My path to yoga began in the gym, at USF where I was attending grad school to be precise, from 2002-2005. I had to find some respite from a stressful corporate job while finishing my masters in education.

Fast forward a few years later after the housing mortgage crash in 2008. All I wanted to do was yoga. I enrolled in the 200-hr Yoga Teacher Training at SF’s biggest yoga studio chain, Yoga Tree. There, I found 2 teachers amongst the 50+ whose classes I attended, who offered the most solid presence of themselves. Karl Erb and Darren Main. Karl, I learned years later was once the Director at IYISF. Darren, while not an Iyengar Yoga practitioner, had recommended Usha Devi in Rishikesh for first-time India-bound travelers.
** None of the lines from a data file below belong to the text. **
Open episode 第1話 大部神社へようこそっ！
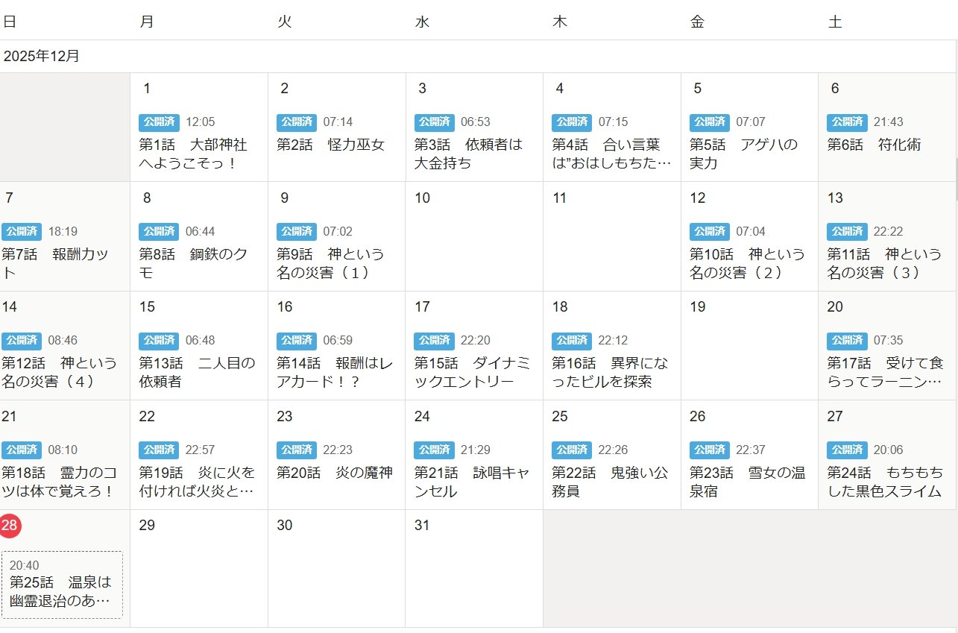 pyautogui.click(x=192, y=154)
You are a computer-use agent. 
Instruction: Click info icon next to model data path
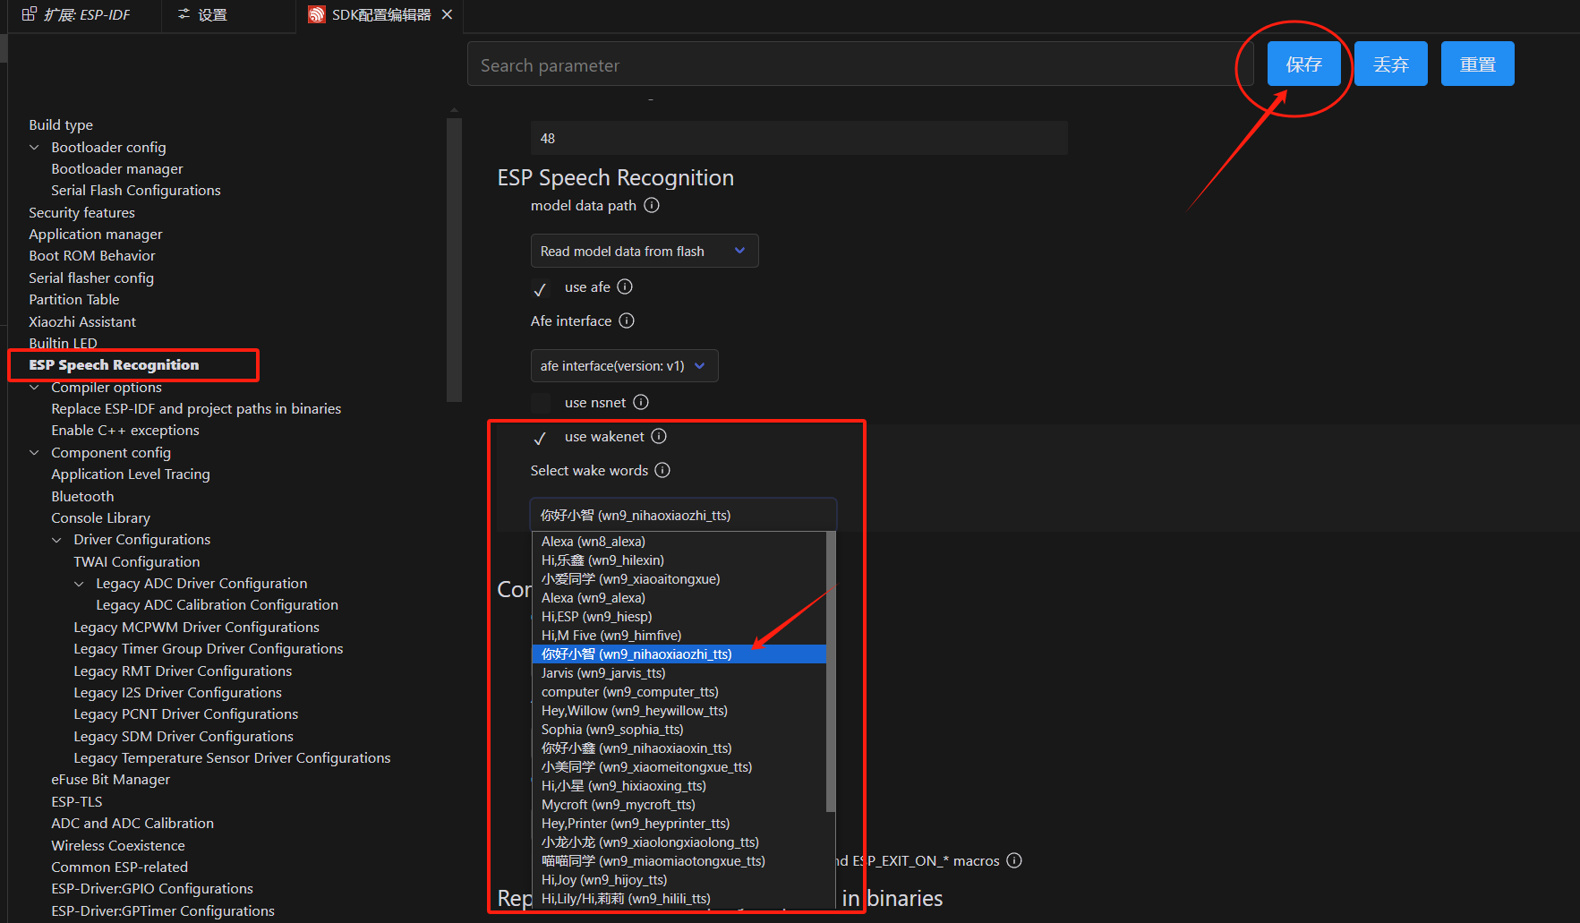(652, 206)
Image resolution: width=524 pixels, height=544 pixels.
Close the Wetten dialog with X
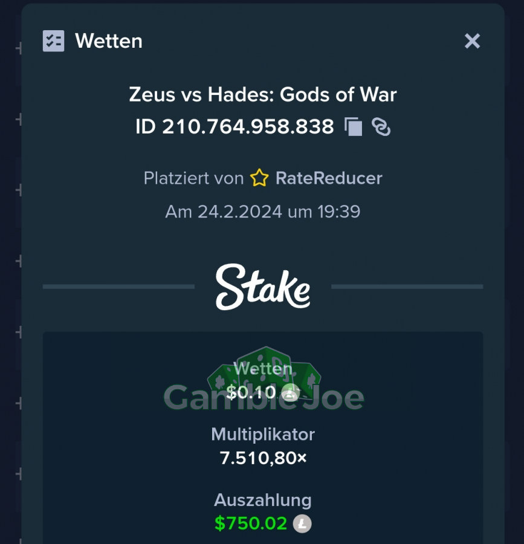(x=472, y=41)
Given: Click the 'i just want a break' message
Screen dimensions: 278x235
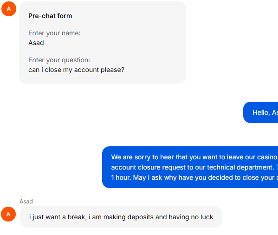Looking at the screenshot, I should (121, 217).
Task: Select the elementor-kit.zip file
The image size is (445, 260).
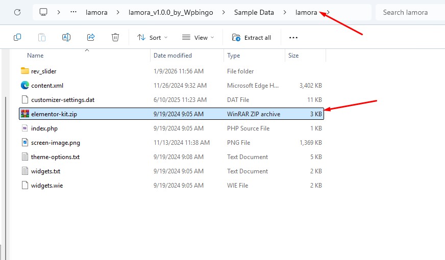Action: [171, 114]
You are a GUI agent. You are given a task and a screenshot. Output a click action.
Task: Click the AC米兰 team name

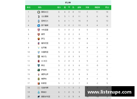point(44,61)
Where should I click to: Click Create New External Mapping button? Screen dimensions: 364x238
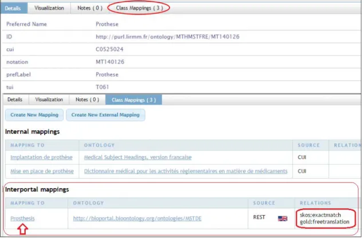click(105, 115)
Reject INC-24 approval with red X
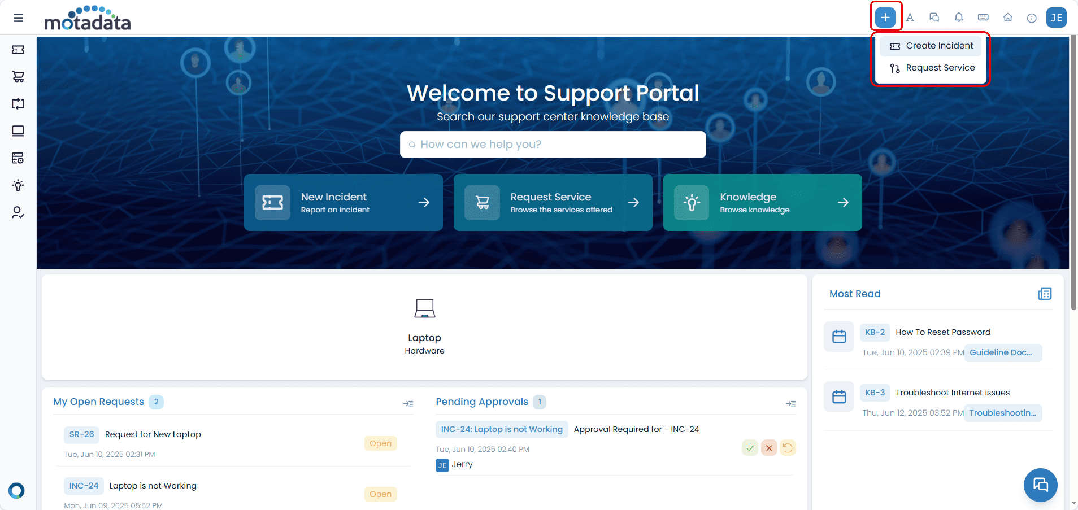Screen dimensions: 1078x510 click(x=769, y=448)
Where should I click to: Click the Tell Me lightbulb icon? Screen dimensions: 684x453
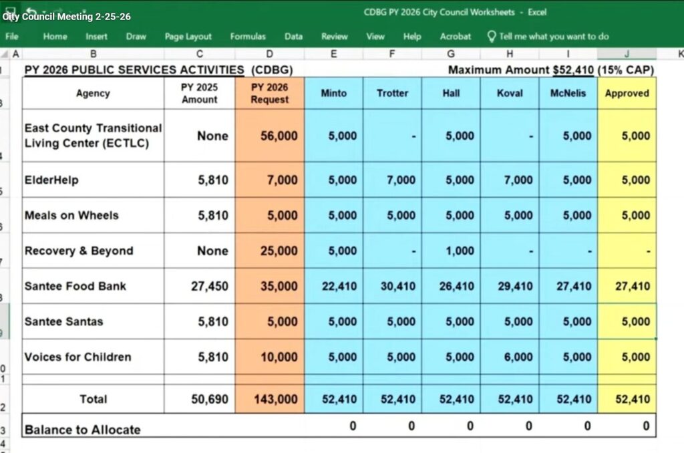point(492,37)
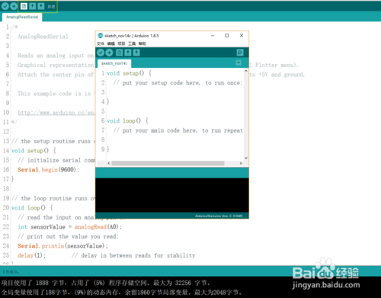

In 2011, I left the corporate world and eventually attended Usha’s Iyengar Yoga Intensive at the Omkarananda Ashram. That was only after a whirlwind saga during my first 6 days in India. Somehow, I ended up in Srinagar, Kashmir, where I was tracing the footsteps of Paramahansa Yogananda. Shortly after, I made my way from a hospital in Delhi to attend 2 month-long intensives with the Chanchani’s, long-time Iyengar Yoga teachers in Old Rajpur, at the Himalayan mountain foothills. “Long time” in the Iyengar Yoga world, I came to learn means someone who has been immersed, whether teaching or practicing, for over at least a couple of decades. There at the Chanchani’s, a gigantic seed was planted in me to continue this path of Iyengar Yoga and uncover why practitioners in their 70’s were doing headstand with ease while I, in my youthful 40’s at that time was struggling and sweating after a minute in the pose. As I inch closer to their age, I am finding more ease and steadiness in and through sirsasana (headstand), and life in general.